With better adjuvant therapy, does breast cancer stage still matter?

BMJ 2015; 351 doi: https://doi.org/10.1136/bmj.h5273 (Published 06 October 2015) Cite this as: BMJ 2015;351:h5273
  1. Ines Vaz-Luis, instructor in medicine,
  2. Harold J Burstein, associate professor of medicine
  1. 1Dana Farber Cancer Institute, Harvard Medical School, Boston, MA, USA
  1. Correspondence to: H J Burstein hal_burstein{at}dfci.harvard.edu

Catching cancers when they are small still makes a difference to survival

Breast cancer mortality is declining throughout the Western world.1 2 3 If, as J F Kennedy said, “victory has a thousand fathers,” then progress in breast cancer surely has a lot of parents.
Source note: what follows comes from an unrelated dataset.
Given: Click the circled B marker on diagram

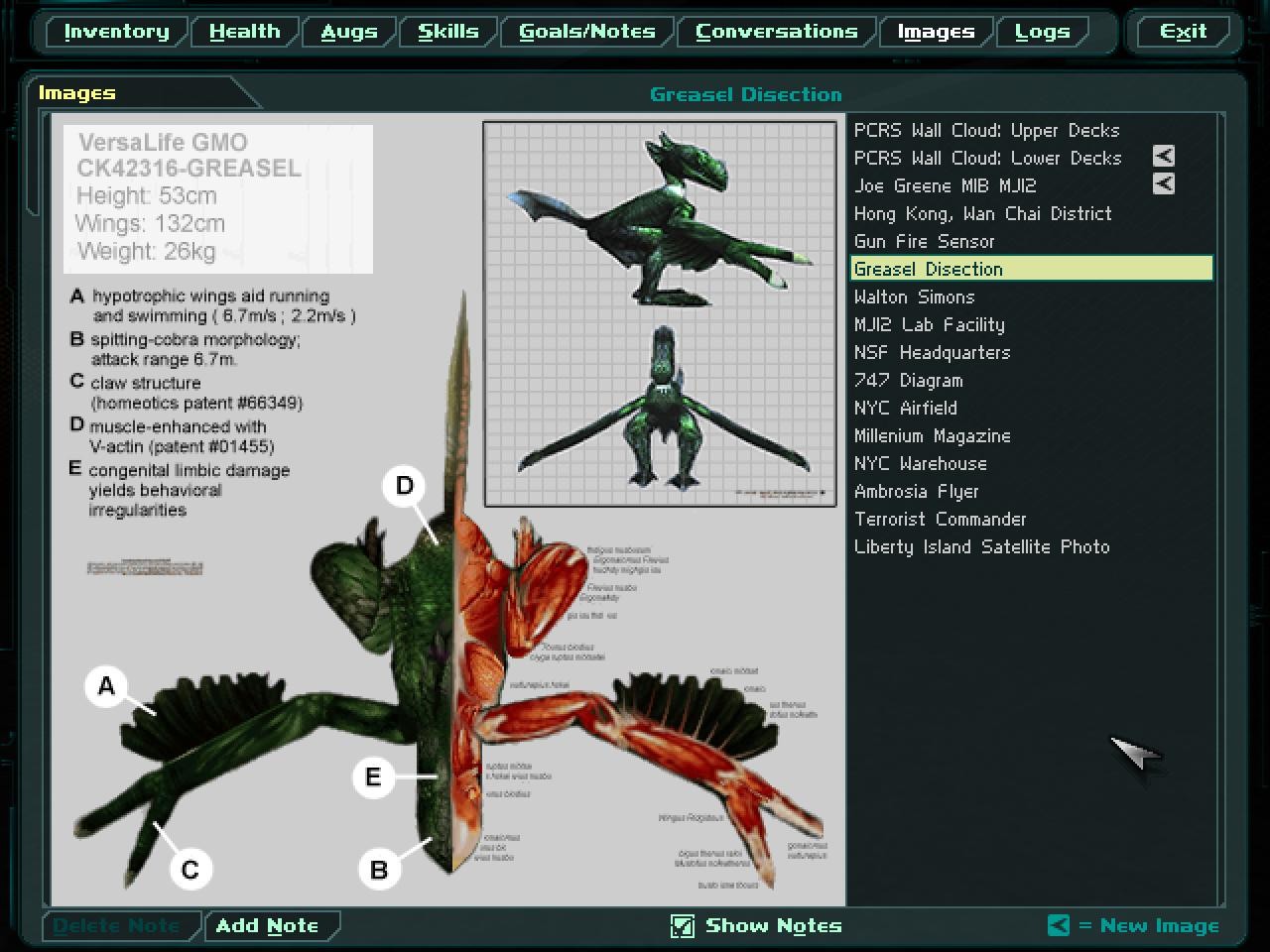Looking at the screenshot, I should (378, 870).
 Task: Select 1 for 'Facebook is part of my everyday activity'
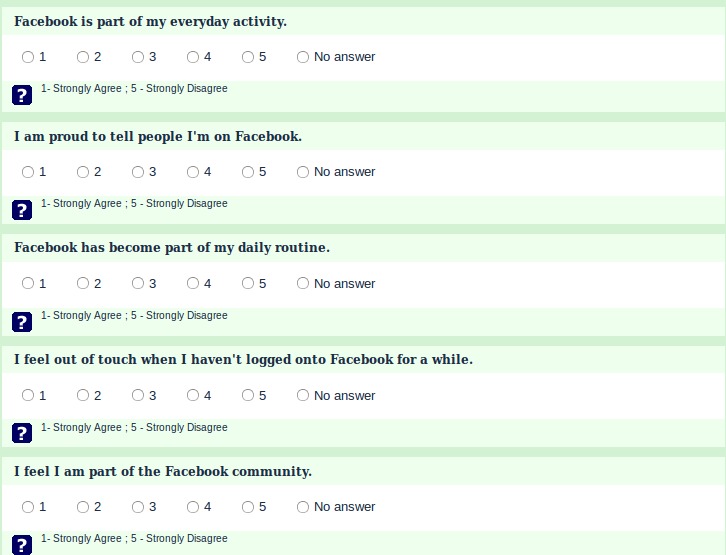pyautogui.click(x=28, y=57)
In the late 1970s, guidelines recommended screening mammography for women over the age of 40, resulting in implementation of national and regional screening programmes in most developed countries. Soon after, adjuvant endocrine therapy and chemotherapy were found to reduce the risk of breast cancer recurrence and death.4 5 Meanwhile, the combination of early detection and effective radiation therapy enabled breast conserving surgery as an option for most women.6 The implementation of these truly multidisciplinary treatment programmes, combining local and systemic treatments with public health screening initiatives and health awareness campaigns, revolutionised and improved breast cancer care.

The linked paper by Saadatmand and colleagues brings that progress forward into the 21st century.1 Using a population based cohort of 173 797 patients and comparing patterns of care and outcomes in two time periods (1999-2005 v 2006-12), they document steadily improving survival for women with breast cancer in the Netherlands. Dutch …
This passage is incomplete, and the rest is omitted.